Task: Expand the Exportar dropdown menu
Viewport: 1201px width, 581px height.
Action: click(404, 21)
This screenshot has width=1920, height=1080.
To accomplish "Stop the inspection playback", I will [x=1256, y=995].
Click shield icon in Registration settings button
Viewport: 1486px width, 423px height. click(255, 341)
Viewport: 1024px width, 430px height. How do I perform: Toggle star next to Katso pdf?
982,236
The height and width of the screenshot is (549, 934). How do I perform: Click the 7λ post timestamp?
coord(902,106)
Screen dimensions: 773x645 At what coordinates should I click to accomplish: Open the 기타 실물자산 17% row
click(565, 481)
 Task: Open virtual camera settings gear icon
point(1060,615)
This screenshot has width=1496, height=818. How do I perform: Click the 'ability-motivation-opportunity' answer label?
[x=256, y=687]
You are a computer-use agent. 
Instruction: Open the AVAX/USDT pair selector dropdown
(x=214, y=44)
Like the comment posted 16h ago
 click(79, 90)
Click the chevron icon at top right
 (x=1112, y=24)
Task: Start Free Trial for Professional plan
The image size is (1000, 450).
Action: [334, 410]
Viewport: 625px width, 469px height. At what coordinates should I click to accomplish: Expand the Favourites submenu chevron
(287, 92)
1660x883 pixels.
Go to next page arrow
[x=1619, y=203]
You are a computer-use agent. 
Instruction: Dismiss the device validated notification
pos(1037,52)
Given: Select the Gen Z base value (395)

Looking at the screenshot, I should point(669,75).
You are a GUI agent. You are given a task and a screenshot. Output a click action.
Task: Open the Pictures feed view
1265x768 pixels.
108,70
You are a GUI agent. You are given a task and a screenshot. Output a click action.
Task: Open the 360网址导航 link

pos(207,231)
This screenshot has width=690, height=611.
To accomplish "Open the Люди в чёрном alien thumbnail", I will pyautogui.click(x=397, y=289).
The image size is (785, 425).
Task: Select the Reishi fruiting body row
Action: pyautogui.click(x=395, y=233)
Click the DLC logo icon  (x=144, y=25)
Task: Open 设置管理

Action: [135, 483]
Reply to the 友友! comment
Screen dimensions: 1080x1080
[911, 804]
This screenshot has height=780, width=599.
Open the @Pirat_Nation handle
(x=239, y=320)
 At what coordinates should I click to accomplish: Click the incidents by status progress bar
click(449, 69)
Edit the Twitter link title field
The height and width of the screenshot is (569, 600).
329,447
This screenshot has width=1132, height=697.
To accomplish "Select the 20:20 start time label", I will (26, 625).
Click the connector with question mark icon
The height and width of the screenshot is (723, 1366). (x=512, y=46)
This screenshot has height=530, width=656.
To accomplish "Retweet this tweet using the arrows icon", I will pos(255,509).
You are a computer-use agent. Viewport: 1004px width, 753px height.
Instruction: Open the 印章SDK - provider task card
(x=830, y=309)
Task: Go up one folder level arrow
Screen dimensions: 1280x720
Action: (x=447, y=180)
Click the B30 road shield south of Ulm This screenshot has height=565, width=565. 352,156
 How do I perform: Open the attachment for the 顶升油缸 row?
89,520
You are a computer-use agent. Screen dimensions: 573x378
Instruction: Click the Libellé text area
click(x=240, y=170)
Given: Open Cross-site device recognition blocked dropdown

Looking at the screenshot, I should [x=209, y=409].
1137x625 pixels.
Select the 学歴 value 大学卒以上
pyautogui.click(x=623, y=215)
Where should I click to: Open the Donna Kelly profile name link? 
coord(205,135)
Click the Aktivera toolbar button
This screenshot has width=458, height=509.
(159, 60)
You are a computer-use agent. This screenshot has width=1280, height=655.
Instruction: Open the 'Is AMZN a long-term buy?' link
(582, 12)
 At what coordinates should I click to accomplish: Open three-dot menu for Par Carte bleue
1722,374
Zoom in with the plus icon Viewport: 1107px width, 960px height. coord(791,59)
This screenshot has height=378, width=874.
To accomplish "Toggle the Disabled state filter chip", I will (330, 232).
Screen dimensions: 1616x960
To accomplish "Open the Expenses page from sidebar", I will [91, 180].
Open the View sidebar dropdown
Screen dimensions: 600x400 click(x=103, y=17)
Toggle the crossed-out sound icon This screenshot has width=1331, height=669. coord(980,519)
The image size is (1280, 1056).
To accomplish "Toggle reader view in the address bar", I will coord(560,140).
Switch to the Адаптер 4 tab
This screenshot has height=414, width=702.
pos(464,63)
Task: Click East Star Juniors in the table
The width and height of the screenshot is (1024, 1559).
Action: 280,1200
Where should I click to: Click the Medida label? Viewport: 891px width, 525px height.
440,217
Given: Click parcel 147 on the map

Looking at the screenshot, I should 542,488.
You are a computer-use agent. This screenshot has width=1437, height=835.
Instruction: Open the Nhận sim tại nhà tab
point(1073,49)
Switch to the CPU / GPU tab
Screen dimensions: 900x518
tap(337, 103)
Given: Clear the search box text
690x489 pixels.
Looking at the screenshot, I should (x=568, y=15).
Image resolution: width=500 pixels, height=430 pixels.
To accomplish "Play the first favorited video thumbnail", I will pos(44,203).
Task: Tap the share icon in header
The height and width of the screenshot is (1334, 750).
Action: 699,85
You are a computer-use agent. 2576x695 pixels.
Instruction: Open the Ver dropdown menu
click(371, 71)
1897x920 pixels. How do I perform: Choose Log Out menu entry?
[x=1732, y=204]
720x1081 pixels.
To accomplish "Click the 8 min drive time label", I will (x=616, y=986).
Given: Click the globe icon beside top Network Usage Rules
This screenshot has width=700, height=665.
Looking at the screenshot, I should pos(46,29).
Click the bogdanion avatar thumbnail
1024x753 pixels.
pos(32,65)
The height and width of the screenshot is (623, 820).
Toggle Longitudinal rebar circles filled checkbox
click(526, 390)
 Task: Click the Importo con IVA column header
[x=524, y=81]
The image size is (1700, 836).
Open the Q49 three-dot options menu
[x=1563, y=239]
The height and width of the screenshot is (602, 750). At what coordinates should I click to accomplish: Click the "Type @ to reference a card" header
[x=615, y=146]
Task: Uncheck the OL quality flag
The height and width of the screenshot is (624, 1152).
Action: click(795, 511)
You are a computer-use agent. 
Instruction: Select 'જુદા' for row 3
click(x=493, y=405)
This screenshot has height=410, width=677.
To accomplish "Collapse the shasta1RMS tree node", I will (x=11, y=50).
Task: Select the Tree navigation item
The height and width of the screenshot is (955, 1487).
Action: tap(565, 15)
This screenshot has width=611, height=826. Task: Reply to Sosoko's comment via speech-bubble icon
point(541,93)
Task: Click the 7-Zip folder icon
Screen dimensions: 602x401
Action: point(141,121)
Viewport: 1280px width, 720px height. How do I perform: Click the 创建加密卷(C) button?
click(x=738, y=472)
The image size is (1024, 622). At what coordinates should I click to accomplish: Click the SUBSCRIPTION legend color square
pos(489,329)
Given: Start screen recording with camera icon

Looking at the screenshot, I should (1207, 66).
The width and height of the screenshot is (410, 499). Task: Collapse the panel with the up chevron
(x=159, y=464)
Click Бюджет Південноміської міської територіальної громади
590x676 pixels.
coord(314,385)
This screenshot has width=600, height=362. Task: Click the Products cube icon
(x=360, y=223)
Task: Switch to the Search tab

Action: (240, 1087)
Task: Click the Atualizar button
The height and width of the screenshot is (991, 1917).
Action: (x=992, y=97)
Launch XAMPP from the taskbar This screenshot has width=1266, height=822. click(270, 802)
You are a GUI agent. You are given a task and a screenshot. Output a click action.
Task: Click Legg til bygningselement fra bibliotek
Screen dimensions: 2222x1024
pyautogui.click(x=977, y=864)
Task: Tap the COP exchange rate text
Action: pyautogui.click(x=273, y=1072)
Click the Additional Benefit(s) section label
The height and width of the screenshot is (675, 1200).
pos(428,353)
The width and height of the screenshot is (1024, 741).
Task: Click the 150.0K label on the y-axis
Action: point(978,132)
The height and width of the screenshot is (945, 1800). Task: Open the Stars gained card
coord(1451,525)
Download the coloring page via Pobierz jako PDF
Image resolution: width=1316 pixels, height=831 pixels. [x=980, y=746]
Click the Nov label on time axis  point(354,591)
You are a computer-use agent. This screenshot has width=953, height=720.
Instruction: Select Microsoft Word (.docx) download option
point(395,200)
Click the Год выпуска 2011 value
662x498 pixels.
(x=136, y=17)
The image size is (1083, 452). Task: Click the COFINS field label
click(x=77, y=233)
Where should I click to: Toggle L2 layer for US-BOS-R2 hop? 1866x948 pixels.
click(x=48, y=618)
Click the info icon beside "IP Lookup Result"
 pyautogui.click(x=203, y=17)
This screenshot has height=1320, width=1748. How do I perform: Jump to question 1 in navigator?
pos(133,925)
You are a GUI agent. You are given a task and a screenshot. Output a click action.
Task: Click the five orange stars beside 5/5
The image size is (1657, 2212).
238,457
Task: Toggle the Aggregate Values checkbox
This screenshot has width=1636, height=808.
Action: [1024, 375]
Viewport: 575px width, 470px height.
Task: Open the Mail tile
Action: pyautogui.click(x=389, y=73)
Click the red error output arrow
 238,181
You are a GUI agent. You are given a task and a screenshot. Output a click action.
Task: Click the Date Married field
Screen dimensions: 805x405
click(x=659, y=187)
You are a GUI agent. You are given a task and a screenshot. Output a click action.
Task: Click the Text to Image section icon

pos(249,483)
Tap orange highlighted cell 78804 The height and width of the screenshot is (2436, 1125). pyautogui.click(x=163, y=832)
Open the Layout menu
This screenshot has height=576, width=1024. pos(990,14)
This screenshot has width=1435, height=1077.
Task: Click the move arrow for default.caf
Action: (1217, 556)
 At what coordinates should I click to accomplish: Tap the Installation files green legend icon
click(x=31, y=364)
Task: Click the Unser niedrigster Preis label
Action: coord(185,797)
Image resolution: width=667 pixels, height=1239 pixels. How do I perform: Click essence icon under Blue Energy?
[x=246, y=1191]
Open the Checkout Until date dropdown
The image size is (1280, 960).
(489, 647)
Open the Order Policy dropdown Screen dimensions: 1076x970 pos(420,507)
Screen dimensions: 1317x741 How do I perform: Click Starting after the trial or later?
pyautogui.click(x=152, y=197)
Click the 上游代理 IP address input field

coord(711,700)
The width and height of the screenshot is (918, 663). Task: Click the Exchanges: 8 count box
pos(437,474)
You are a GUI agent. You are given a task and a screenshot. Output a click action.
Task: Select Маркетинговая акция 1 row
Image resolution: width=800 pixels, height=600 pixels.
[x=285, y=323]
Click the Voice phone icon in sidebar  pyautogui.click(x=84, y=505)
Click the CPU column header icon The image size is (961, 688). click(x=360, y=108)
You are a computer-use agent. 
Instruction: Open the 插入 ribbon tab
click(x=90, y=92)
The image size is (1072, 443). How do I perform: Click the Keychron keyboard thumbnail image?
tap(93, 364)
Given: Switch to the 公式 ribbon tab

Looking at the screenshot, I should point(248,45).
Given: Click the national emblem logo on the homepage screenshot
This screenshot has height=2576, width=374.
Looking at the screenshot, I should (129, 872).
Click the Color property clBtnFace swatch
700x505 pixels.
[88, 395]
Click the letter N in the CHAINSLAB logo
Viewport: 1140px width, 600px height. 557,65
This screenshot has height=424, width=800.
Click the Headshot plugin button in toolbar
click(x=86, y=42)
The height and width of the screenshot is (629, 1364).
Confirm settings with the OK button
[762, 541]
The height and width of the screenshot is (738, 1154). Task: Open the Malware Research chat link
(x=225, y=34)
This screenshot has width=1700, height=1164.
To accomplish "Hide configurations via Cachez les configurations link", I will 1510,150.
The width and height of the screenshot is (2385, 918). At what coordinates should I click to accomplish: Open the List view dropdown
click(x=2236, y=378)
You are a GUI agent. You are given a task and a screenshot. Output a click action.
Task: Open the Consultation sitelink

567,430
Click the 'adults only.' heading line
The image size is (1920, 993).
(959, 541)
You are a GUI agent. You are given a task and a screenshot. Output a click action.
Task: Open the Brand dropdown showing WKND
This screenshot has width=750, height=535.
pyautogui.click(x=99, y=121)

◆ TASK PROMPT
Return all lines from the data that include the string "orange".

◆ RESPONSE TO THIS TASK
Task: Click the five orange stars beside 5/5
Tap orange highlighted cell 78804 The height and width of the screenshot is (2436, 1125). pyautogui.click(x=163, y=832)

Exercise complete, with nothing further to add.